# [Goal of the exercise]
Look below for the line containing "Open the File menu"; from there, print each line exactly up to and including the line containing "This screenshot has height=611, width=1347.", and stop.

--- Study material Enclosed Below ---

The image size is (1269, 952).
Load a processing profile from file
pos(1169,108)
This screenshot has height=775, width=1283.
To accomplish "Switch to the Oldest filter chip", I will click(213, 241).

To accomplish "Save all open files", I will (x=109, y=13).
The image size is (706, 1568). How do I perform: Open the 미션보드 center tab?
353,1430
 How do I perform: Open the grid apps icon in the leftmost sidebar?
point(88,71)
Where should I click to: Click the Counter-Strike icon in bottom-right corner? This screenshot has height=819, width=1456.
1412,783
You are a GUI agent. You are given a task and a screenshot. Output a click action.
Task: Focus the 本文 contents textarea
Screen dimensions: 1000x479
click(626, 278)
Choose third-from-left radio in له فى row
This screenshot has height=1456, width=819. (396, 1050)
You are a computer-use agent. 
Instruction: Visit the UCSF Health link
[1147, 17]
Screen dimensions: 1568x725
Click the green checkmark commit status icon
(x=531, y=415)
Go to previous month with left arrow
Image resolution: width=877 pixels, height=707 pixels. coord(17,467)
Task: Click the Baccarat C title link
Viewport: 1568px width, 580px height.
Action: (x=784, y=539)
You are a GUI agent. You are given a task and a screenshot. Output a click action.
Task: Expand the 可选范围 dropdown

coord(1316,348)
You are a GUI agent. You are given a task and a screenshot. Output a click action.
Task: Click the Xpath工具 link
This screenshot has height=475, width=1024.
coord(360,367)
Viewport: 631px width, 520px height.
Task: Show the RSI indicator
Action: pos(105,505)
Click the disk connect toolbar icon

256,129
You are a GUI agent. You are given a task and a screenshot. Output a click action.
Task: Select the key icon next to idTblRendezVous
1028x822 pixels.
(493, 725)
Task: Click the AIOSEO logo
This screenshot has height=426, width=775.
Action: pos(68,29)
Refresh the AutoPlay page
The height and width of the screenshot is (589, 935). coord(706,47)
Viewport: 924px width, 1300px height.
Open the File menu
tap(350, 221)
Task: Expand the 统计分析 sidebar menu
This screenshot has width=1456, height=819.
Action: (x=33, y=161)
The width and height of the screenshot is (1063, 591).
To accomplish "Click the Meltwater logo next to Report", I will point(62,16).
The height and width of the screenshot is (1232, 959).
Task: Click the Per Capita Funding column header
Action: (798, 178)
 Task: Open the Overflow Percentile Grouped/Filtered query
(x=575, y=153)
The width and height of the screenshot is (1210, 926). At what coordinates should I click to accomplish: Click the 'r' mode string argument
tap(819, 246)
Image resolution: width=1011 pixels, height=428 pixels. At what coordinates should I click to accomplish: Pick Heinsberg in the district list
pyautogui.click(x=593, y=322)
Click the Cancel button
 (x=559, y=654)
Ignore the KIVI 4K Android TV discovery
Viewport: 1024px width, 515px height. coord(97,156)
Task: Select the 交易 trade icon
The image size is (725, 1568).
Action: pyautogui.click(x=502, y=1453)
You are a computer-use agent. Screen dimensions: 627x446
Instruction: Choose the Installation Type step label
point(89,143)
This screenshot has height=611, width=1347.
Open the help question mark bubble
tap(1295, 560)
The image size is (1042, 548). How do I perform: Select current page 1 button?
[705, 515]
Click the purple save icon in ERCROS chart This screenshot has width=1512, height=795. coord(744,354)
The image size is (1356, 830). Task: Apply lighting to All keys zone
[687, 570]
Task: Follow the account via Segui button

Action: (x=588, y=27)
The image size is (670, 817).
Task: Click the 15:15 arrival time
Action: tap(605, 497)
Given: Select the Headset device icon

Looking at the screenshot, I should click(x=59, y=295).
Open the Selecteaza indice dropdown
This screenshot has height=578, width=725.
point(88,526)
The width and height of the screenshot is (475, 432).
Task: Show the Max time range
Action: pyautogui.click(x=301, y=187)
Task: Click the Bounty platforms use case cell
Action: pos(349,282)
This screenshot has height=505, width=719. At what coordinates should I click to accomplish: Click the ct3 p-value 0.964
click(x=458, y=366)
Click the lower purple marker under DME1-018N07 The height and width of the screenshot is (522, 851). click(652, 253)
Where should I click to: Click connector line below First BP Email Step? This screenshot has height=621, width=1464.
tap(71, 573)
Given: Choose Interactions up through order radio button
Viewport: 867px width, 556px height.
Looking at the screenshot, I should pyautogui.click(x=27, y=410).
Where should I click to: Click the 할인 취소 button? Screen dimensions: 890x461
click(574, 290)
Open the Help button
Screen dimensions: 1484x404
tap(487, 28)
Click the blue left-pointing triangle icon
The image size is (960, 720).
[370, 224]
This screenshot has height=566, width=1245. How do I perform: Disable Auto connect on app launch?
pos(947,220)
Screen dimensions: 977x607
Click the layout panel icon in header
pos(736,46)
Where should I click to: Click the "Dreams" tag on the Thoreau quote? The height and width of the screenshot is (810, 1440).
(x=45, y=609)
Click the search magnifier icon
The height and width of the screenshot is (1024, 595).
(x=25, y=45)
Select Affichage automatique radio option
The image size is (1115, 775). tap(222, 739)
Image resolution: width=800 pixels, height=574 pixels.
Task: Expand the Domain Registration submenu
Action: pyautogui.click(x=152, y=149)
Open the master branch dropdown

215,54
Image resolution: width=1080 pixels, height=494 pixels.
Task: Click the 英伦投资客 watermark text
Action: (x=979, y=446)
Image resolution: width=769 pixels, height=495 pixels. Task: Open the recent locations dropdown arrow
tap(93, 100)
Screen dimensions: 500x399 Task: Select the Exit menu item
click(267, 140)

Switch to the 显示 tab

--- End of Enclosed Study material ---

# [Task answer]
Open the File menu
tap(350, 221)
Task: Expand the 统计分析 sidebar menu
This screenshot has width=1456, height=819.
Action: (x=33, y=161)
The width and height of the screenshot is (1063, 591).
To accomplish "Click the Meltwater logo next to Report", I will point(62,16).
The height and width of the screenshot is (1232, 959).
Task: Click the Per Capita Funding column header
Action: (798, 178)
 Task: Open the Overflow Percentile Grouped/Filtered query
(x=575, y=153)
The width and height of the screenshot is (1210, 926). At what coordinates should I click to accomplish: Click the 'r' mode string argument
tap(819, 246)
Image resolution: width=1011 pixels, height=428 pixels. At what coordinates should I click to accomplish: Pick Heinsberg in the district list
pyautogui.click(x=593, y=322)
Click the Cancel button
 (x=559, y=654)
Ignore the KIVI 4K Android TV discovery
Viewport: 1024px width, 515px height. coord(97,156)
Task: Select the 交易 trade icon
The image size is (725, 1568).
Action: pyautogui.click(x=502, y=1453)
You are a computer-use agent. Screen dimensions: 627x446
Instruction: Choose the Installation Type step label
point(89,143)
This screenshot has height=611, width=1347.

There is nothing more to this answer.